Aunque de emisión un tanto destemplada, nos satisfizo la labor del contratenor Anthony Roth Costanzo sirviendo a la voz de Apolo. Muy logrado asimismo el trabajo del extenso equipo vocal de comprimarios, lleno de jóvenes voces españolas, como la de la prometedora soprano Ruth Iniesta o la del solvente barítono Damián del Castillo. Y loable, por supuesto, el trabajo de Tomasz Borcyzk como Tadzio, en esa parte a la que Britten, muy a propósito, no reservó ninguna palabra, para redoblar más si cabe su enigmático carácter de visión o aparición, por un lado, y de divinidad por otro.

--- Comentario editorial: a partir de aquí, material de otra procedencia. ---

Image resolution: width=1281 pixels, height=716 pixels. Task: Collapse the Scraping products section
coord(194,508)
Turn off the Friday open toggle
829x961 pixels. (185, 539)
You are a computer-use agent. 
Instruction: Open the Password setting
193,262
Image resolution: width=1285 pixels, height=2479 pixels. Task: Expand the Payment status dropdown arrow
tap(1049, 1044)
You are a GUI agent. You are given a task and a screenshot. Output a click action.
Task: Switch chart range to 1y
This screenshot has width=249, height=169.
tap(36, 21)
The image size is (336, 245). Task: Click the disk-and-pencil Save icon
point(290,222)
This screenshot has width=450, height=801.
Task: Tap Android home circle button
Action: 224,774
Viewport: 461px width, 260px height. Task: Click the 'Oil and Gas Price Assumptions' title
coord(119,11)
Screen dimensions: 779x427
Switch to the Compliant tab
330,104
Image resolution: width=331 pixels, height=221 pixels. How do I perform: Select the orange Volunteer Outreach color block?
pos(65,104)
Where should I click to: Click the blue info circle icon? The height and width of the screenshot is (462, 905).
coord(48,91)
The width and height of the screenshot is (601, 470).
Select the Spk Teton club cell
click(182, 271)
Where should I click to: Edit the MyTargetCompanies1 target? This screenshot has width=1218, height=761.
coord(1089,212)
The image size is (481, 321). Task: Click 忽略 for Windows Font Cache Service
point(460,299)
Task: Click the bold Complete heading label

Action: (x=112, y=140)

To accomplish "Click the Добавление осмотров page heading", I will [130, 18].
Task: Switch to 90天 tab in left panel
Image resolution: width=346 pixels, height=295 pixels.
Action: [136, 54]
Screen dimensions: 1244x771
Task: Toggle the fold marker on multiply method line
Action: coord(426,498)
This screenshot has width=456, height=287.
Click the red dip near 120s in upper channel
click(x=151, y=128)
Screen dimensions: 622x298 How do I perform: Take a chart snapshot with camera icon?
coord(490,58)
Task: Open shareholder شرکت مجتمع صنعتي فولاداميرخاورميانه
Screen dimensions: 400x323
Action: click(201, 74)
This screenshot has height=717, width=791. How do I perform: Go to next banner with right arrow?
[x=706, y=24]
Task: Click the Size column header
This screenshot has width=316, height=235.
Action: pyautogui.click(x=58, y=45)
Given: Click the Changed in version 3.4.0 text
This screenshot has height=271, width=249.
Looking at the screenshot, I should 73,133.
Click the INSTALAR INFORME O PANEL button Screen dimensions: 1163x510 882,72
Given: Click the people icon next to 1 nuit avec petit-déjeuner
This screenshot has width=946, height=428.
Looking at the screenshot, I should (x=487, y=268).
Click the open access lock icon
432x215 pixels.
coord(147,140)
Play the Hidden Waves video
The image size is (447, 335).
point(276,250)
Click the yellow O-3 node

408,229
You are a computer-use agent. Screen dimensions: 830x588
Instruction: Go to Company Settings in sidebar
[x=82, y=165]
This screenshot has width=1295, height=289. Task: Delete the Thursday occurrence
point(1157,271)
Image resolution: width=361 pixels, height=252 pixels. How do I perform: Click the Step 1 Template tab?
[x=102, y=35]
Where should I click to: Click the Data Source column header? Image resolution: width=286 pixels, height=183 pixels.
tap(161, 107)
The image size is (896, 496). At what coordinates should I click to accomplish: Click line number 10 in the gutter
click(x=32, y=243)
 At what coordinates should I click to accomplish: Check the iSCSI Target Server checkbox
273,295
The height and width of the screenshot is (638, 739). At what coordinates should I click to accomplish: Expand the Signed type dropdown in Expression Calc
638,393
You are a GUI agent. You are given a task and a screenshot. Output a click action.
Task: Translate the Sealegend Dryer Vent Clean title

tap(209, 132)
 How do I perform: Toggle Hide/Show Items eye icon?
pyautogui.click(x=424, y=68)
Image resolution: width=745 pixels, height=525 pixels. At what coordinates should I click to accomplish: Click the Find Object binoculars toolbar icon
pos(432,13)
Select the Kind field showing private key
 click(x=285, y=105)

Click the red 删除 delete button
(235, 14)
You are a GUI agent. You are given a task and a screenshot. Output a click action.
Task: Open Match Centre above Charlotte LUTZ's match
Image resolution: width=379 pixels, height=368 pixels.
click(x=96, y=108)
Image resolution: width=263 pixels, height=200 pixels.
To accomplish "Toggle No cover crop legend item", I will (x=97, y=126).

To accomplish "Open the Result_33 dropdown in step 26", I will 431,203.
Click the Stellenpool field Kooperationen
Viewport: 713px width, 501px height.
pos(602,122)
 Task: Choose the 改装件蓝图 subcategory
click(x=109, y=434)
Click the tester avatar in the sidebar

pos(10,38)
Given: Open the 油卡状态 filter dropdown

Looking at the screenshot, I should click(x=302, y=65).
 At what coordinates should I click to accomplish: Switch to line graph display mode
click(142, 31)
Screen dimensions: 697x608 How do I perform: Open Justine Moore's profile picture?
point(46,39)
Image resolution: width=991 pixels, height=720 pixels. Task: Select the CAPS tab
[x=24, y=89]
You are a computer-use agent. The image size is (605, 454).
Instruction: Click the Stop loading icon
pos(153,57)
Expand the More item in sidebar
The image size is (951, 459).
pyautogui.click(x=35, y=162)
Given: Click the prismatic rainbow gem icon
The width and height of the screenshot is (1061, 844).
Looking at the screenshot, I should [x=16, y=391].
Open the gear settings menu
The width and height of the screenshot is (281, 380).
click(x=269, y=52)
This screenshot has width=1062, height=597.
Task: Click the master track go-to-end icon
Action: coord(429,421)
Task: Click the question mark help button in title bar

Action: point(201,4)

La dirección de Alejo Pérez, de quien recordábamos un espéndido trabajo con Die Eroberung von Mexico y un tedioso Don Giovanni, tardó en levantar el vuelo, aunque despegó un tanto más durante el último tercio de la representación. Se diría un tanto timorata su batuta en esta ocasión, a decir verdad, seguramente por tratarse de su primer acercamiento a esta partitura. Su dirección es, en todo caso, clara y nítida, expositiva, falta en no pocos momentos de intensidad y hondura, pero solvente en su óptica, más bien analítica. El resultado así es un sonido por lo general falto de personalidad, no todo lo familiarizado con el lenguaje de Britten que cabría esperar. La orquesta y coro titulares del teatro respondieron con su habirual solvencia pero sin alardes.